The kernel multidifferential cross section is therefore 
\bqa
&& \frac{d  \hat{\sigma}(x_1,x_2)}{d \{\Phi_i\}} \equiv
\frac{d  \hat{\sigma}(x_1,x_2)}{dE_3  d\Omega_3  dE_6  d\Omega_6} \nl
&& = \int d\Omega_4 
\frac{E_3 E_4 E_6}{16\,|E-p\,c_4-E_3\,(1-c_{34})-E_6\,(1-c_{46})|}\,|M|^2\,.
\eqa
\paragraph{Semileptonic case without hadronic energy\\}
Now $\{\Phi\}= \{E_3, \Omega_3, \Omega_5, \Omega_6 \}$ and one integration
is needed to compute the kernel differential cross section. We chose to
integrate over $E_5$.
As usual, one first generates $x_1$ and $x_2$. Then, a bound for $E_5$ 
is found from the condition $(P-p_3-p_5)^2 \ge 0$:
\bqa
 0 \le E_5 \le \frac{1}{2} 
 \frac{\hat{s}-2\,E_3\,(E-p\,c_3)}{E-p\,c_5-E_3\,(1-c_{35})}\,.
\eqa
By generating $E_5$ in the above interval, computing $E_6$ from
the on-shell condition $(P-p_3-p_5-p_6)^2 = 0$:
\bqa
&& \!\!\!\!\!E_6= \frac{1}{2}\,\frac{\hat{s}-2\,E_3\,(E-p\,c_3)
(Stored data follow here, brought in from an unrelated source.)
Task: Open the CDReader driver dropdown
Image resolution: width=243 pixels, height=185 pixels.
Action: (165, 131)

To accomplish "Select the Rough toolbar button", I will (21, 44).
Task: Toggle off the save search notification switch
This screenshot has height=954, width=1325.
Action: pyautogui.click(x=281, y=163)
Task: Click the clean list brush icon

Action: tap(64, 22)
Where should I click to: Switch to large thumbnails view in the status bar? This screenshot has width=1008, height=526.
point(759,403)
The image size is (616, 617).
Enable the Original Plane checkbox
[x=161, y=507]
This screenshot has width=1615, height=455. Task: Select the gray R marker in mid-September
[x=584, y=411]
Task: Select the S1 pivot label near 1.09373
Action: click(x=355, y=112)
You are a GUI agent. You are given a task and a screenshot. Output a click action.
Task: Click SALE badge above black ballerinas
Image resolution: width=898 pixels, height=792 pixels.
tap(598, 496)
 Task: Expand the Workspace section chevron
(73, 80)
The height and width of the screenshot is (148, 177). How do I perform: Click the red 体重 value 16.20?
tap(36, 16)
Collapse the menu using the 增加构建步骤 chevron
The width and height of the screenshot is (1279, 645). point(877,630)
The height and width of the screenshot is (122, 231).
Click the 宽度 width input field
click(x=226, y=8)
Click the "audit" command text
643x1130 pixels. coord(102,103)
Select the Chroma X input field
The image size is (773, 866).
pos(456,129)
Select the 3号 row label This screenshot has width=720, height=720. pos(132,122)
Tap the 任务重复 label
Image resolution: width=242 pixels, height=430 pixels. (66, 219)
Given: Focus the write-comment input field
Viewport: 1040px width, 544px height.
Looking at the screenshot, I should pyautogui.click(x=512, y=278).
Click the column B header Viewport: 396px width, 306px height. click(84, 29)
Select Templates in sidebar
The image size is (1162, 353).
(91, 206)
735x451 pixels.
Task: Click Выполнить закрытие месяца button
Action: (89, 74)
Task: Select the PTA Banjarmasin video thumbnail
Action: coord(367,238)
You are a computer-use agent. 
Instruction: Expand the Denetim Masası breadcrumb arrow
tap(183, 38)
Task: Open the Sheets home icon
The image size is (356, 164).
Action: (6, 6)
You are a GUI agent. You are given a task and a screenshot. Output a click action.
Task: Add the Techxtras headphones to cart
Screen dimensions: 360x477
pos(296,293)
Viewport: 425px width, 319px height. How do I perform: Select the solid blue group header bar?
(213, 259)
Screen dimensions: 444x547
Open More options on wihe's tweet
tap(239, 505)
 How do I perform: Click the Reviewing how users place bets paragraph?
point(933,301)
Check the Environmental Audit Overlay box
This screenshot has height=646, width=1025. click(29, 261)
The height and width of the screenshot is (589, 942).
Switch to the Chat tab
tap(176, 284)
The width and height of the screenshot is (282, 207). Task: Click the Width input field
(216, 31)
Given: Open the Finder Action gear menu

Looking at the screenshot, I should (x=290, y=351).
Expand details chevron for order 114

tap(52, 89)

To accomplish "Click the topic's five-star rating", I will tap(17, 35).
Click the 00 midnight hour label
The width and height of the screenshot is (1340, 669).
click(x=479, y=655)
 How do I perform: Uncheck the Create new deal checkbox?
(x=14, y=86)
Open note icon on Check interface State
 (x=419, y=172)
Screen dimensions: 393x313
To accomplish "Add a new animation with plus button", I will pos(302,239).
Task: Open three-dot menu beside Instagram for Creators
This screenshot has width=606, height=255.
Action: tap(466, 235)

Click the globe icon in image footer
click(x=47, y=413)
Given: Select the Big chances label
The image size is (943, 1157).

     -2\,E_5\,(E-p\,c_5)+2\,E_3\,E_5(1-\,c_{35})}
     {E-p\,c_6-E_3\,(1-c_{36})-E_5\,(1-c_{56})}
\eqa
and discarding the unphysical solutions, the final-state momenta 
are reconstructed.
Finally, the kernel cross section reads
\bqa
&& \frac{d  \hat{\sigma}(x_1,x_2)}{d \{\Phi_i\}} \equiv
\frac{d  \hat{\sigma}(x_1,x_2)}{dE_3 d\Omega_3 d\Omega_5 d\Omega_6} \nl
&& = \int dE_5 
\frac{E_3 E_5 E_6}{16\,|E-p\,c_6-E_3\,(1-c_{36})-E_5\,(1-c_{56})|}\,|M|^2\,.
\eqa
\paragraph{Semileptonic case with hadronic energy\\}
For this case, $\{\Phi\}= \{E_3, \Omega_3, \Omega_5, \Omega_6,
                      E_h\}$, where $E_h= E_5 + E_6$.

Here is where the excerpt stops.